Cómo ser Mariano Rajoy

José Luis Rodríguez Zapatero y Mariano Rajoy se disputan ferozmente el cetro de peor presidente español de la democracia. Las armas de ZP eran, sin embargo, diferentes. No hay líder más peligroso que aquel que siendo poco inteligente se considera brillante, ni mayor paradigma de la falsa excelencia que una falsa audacia. El Estatut de 2006 fueron los lodos que provocan estos males sediciosos, aunque conviene rescatar la decisiva contribución del PP a la pesadilla: interpuso un recurso de inconstitucionalidad que se ahorró, por ejemplo, en el muy similar texto andaluz, creando así los agravios que ahora espolean el divorcio.

Rajoy es otra cosa. Abonado a esa planicie intelectual que padecen casi sin excepción los políticos españoles, donde su antecesor optaba por la acción él antepone omisión, una retórica de colegio de curas de mitad del siglo XX y un desaliño estilístico y gestual que invita a la postración indefinida. Además, al hombre le han cambiado el guión. Él ya se imaginaba un presidencial desfile de estadísticas, los trombones de la recuperación cortando el viento del largo y duro invierno, Merkel y Obama citándole en sus memorias y la leyenda del milagro económico nuevamente tallada en los anales del país.

Pero la novela la escribe Dashiell Hammett y, claro, hay malos y se exigen bemoles, pechos al descubierto y sorbos de whisky a cara de perro. Justo lo que nunca quiso ni querrá.

El marasmo catalán evidencia en realidad una ausencia. No existen hoy en el mapa nacional dirigentes con visión panorámica y una idea envolvente y avanzada de España. El corto plazo ha desatado un tsunami de miopías y forjado una densa red de intereses pequeñoburgueses, un votito aquí, unos favores allá y el asiento mullido para la próxima legislatura.

Esquivar el bien común significa también ignorar cómo defenderlo cuando está amenazado. Y ahora lo está: un señor con ciertos poderes de Estado vaticina que romperá con la legalidad, creará estructuras paralelas, hará con la deuda lo que estime conveniente e impondrá incluso condiciones de parte al todo vencido (doble nacionalidad, el Barça en la liga), todo ello erigiéndose en intérprete supremo de los anhelos de un pueblo, como si los pueblos respirasen con un pulmón y pensasen con un cerebro (carta A Los Españoles, El País, 6 de septiembre).

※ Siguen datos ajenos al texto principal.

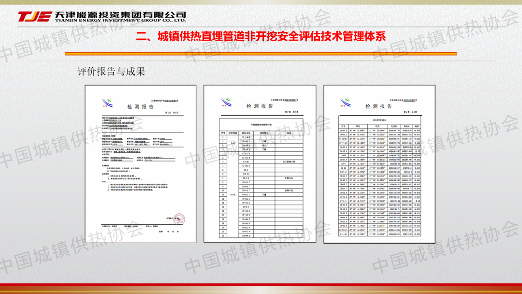
Task: Click the TJE logo in the header
Action: pyautogui.click(x=34, y=16)
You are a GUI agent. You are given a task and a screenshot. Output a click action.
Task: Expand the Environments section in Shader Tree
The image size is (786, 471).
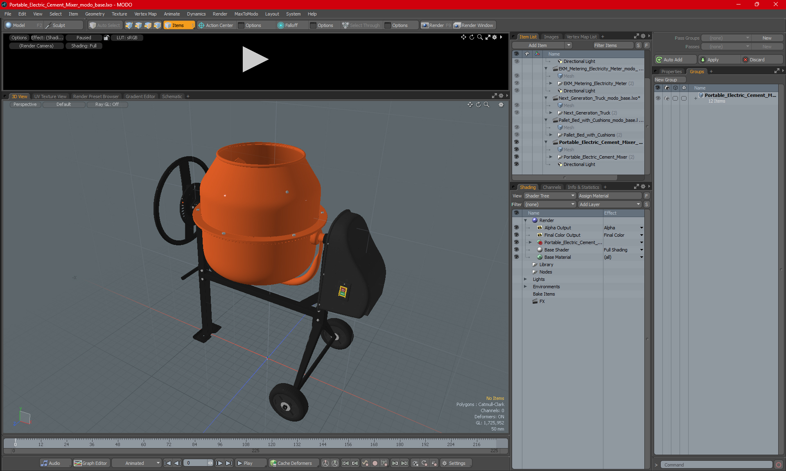click(525, 287)
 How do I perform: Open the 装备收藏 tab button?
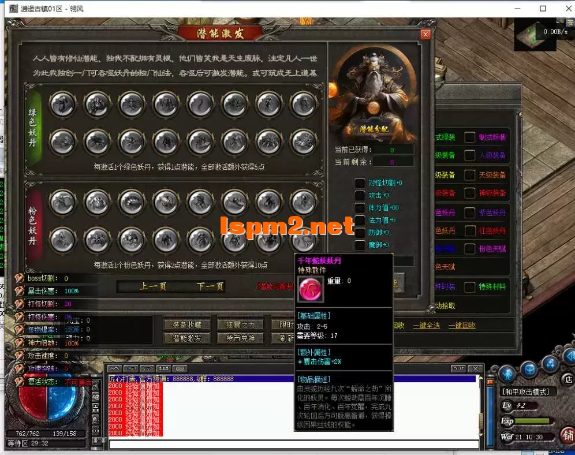tap(183, 325)
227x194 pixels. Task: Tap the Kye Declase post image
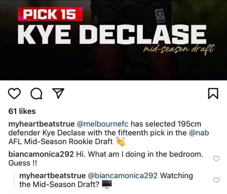coord(114,40)
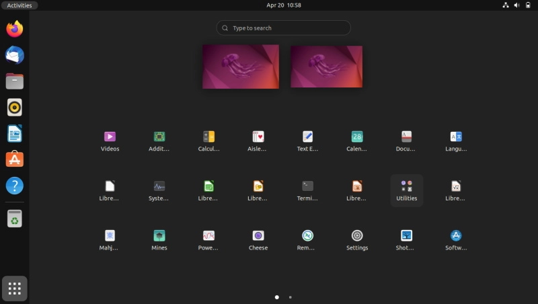
Task: Open System Monitor from the grid
Action: 159,190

Mariano tenía y tiene la chuleta de la Constitución, artículo 155, y una poderosa maquinaria jurídica al costado, y los guiños de la comunidad internacional, y el pavor amigo de empresarios y banqueros, y hasta la comprensión de un porcentaje nada desdeñable de españoles, pero sabe, ay, que la fractura se supera sólo con imaginación, seducciones, clarividencia y ecuanimidad, características que en general no le han acompañado como presidente.

Ejercitemos esas virtudes utópicas: esta semana, en algún punto del tráfago post 27-S, Rajoy estará solo, libre de asesores y secuaces. Encenderá entonces un habano, colocará los pies sobre la mesa de caoba o roble y pedirá al teléfono rojo un ring con la mirada. Al otro lado encontrará la voz de Artur Mas (vale, quizás sea otra voz), se hará el silencio, un silencio impenetrable y abisal, y sonará un clic terminante y sin palabras se habrán dicho muchas cosas.

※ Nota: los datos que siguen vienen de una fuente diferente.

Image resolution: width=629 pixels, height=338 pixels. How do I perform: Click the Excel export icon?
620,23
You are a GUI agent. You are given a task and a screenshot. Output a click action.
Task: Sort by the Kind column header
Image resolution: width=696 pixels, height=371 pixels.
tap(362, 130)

Porque el drama de este laberinto no es el déficit de héroes sino el superávit de villanos, pares en el reino de los lerdos, víctimas todas de un sistema alejado desde hace décadas de la competencia y la excelencia, principios del sector privado que nunca debieron excluirse del sector público, huérfano a la vez en disciplinas del espíritu tan cruciales como la lealtad, la honestidad y la generosidad. ¿Se imaginan? Ya. Yo tampoco.